The pathogenic hexanucleotide repeat expansion in chromosome 9, the C9orf72 mutation, represents the most common genetic cause of frontotemporal dementia (FTD) and amyotrophic lateral sclerosis (ALS). Psychiatric symptoms, especially psychosis, are common in FTD secondary to C9orf72 mutation, and cases of psychosis have been reported in expansion carriers before the onset of prototypical cognitive symptoms. This can create diagnostic challenges due to their homology to primary psychiatric disorders. Although the mechanisms underlying the presence of psychotic symptoms in pre-symptomatic C9orf72 mutation-carriers are unclear, there is potential for the mutation to play a role in the development of prodromal psychiatric symptoms in ALS-FTD spectrum disorders.

Case report

We report the case of a 39-years old patient admitted to a psychiatric inpatient unit due to an inaugural atypical psychotic syndrome, with persecutory delusions, auditory hallucinations, prominent critical judgement impairment and behavioural symptoms. The patient had a previous history of an anxiety disorder and had severe extrapyramidal symptoms associated with dopamine D2-receptor antagonists.
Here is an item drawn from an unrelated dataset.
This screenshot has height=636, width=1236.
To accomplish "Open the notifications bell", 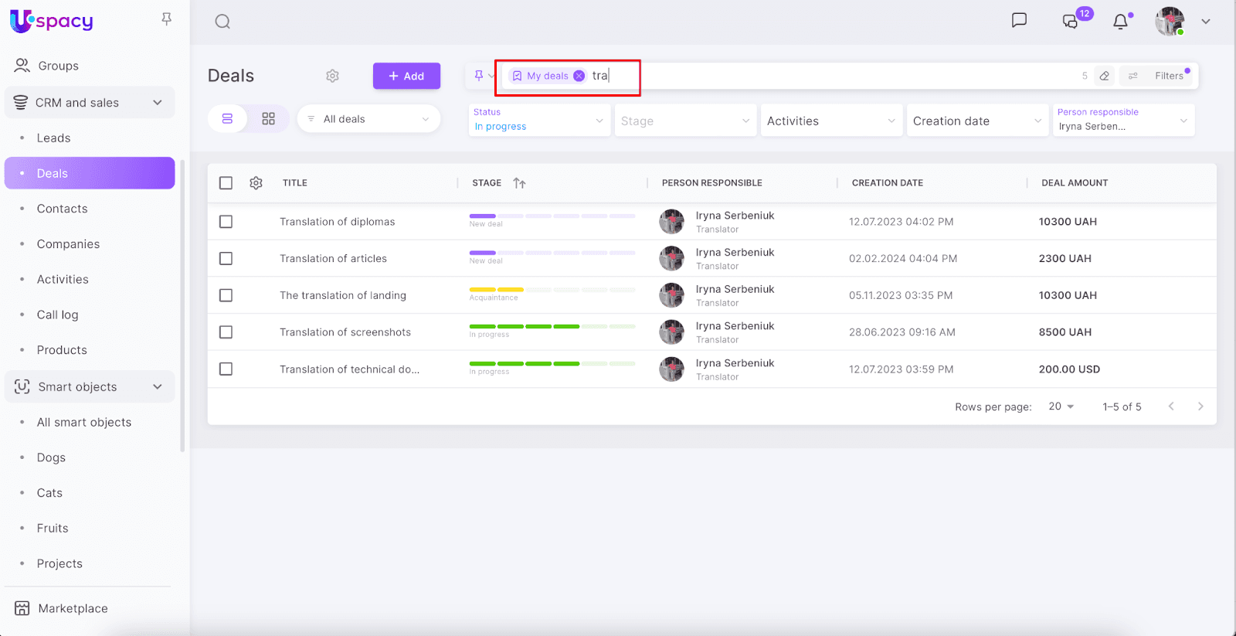I will (1120, 22).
The family history was remarkable for a first-degree relative with C9orf72-positive FTD. Cognitive impairment was not detected in bedside screening tests and brain computed tomography showed no major abnormalities. We ordered genetic testing, which confirmed a heterozygous pathogenic expansion of C9orf72. The patient was treated with oral aripiprazole, with partial response. Follow-up and further neuropsychological assessment could not be obtained as the patient suddenly died, 10 days after discharge.

Discussion

This case highlights the need of addressing the current literature gaps on the clinical significance of C9orf72 pathological repeat expansion in patients with a positive family history of ALS-FTD who present with psychosis but have no cognitive or neuroimaging abnormalities. The threshold to order a genetic test or the implications of a positive test in terms of risk stratification and follow-up remain unsolved. Although no specific treatment for psychosis in C9orf72 carriers is currently available, a correct diagnosis can have prognostic and intervention implications and may contribute to the understanding of different disease trajectories and distinct clinical phenotypes, ultimately leading to the development of more accurate tools for disease staging and therapeutic strategies.